▶ **Problem description**: Repeat each line of the listing below word for word.

Entries for locating text and elements
•••••

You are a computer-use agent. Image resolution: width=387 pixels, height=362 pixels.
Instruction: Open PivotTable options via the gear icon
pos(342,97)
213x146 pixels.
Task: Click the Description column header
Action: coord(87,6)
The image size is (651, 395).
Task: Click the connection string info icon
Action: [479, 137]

•••••

▶ **Completed task**:
You are a computer-use agent. Image resolution: width=387 pixels, height=362 pixels.
Instruction: Open PivotTable options via the gear icon
pos(342,97)
213x146 pixels.
Task: Click the Description column header
Action: coord(87,6)
The image size is (651, 395).
Task: Click the connection string info icon
Action: [479, 137]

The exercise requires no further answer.